Every Android release has seen a refinement of what was once an overly broad app permissions system. Today, users can grant or deny permissions on a case-to-case basis and developers are required to be more upfront about the permissions they need and why they need them. There are still some cases, however, where even the fine-grained permissions can be abused, forcing Google to tighten the noose. One such case is the ability to see what apps are installed on a phone, and starting next month, Google will start culling apps that don't have any business doing that.

Many people install apps without a second thought, sometimes even too carelessly, but the list of apps you accumulate isn't exactly the innocent and innocuous thing many may presume it to be. Google Play sees this information as personal and sensitive as it can reflect a particular person's preferences. And, as always, that information can be used for advertising or even spying purposes.

As such, Google will be limiting which apps can use its mighty QUERY_ALL_PACKAGES permission only to a subset of apps that have a core purpose of searching for all apps installed on a device. Google defines "core functionality" as being the main purpose of the app without which it becomes pretty useless. Those include device search apps, file managers, and web browsers.

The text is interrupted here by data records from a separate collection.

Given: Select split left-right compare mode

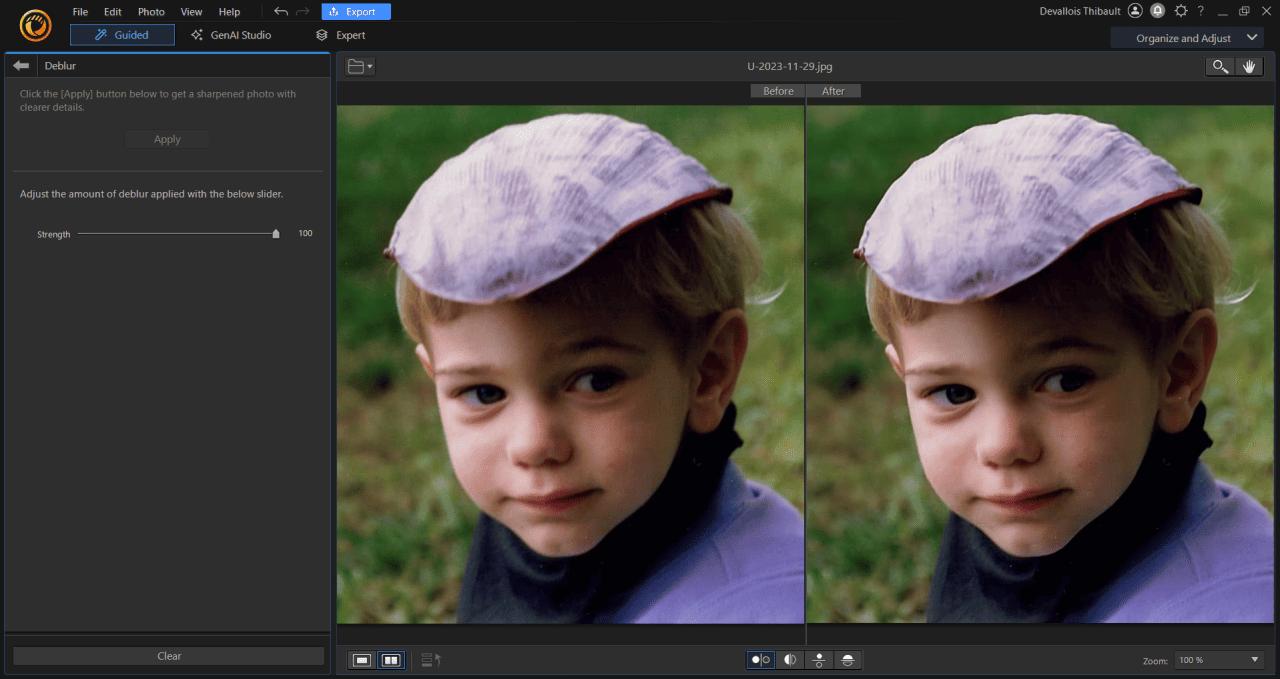Looking at the screenshot, I should pos(790,660).
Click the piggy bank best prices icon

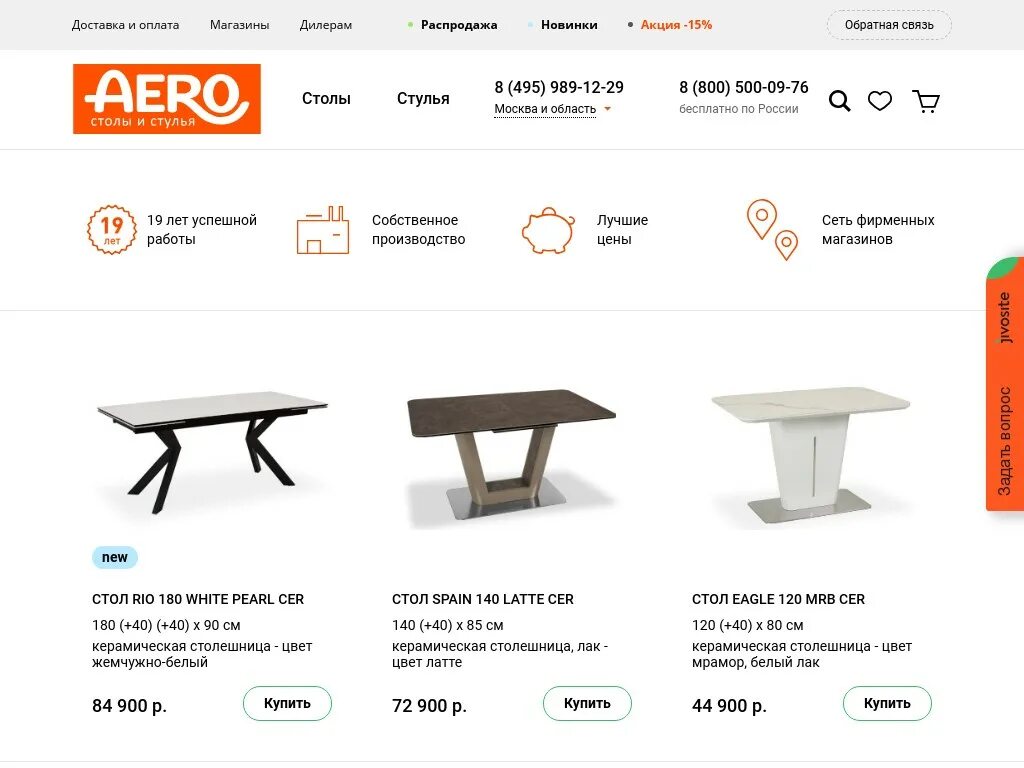548,231
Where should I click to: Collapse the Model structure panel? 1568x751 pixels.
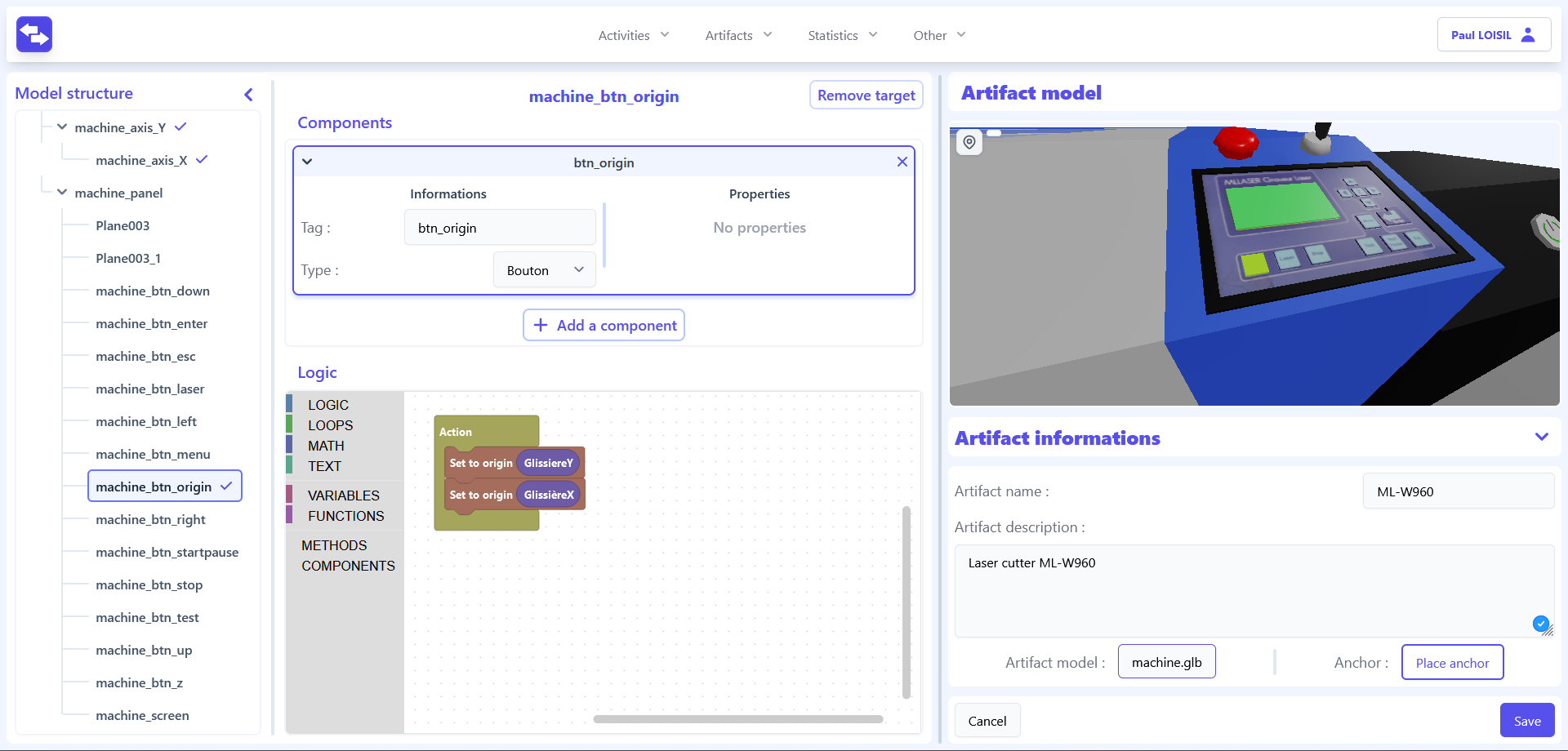248,95

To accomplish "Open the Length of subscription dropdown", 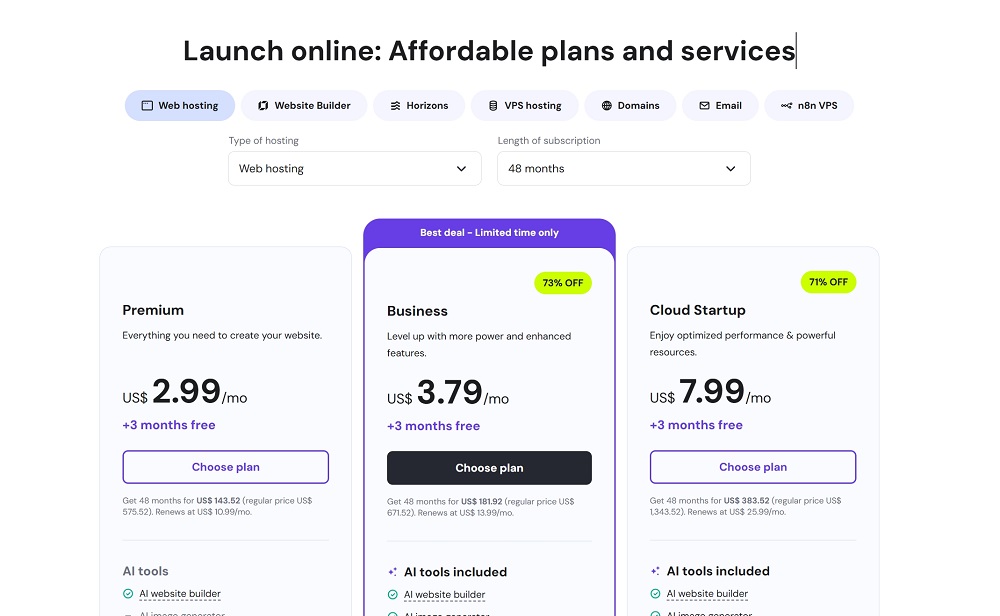I will (624, 168).
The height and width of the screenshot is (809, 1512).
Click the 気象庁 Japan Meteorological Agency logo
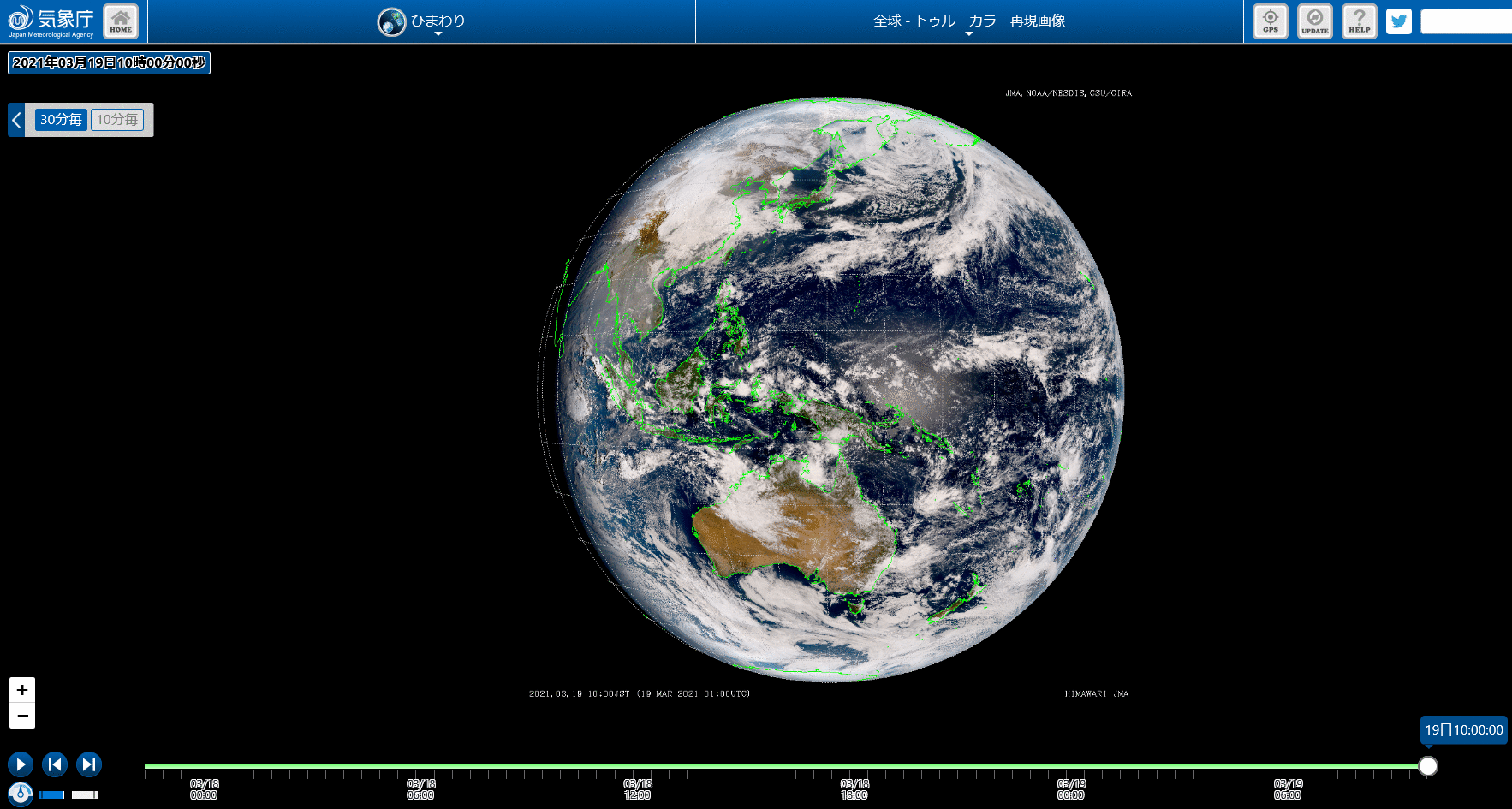(x=51, y=21)
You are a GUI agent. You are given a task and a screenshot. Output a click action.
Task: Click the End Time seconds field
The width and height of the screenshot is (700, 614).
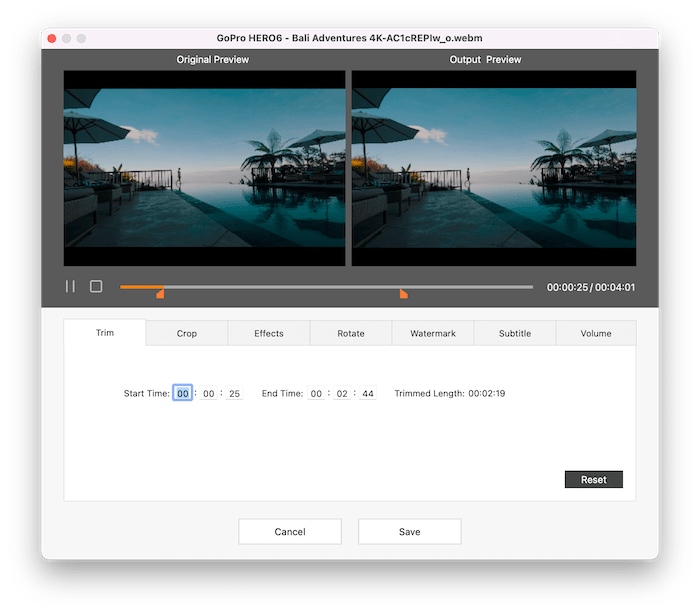[368, 394]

Google does say it may grant temporary exceptions if the app can justify the need for that QUERY_ALL_PACKAGES permission. It cites financial or banking apps as an example since those might need to know all the apps installed on a device for security purposes, like checking if known malicious apps are present. Apps that use that data for advertising are, of course, a big no-no.

Previously intended to take effect earlier this year, Google has pushed the implementation of the new policy to May 5, 2021. This change, however, only affects apps that specifically target Android 11 or later (API 30 or higher). Like with every major change to its permissions system, this could also inadvertently affect some corner cases, like Tasker or power user apps, and it remains to be seen which will be the casualties this time around.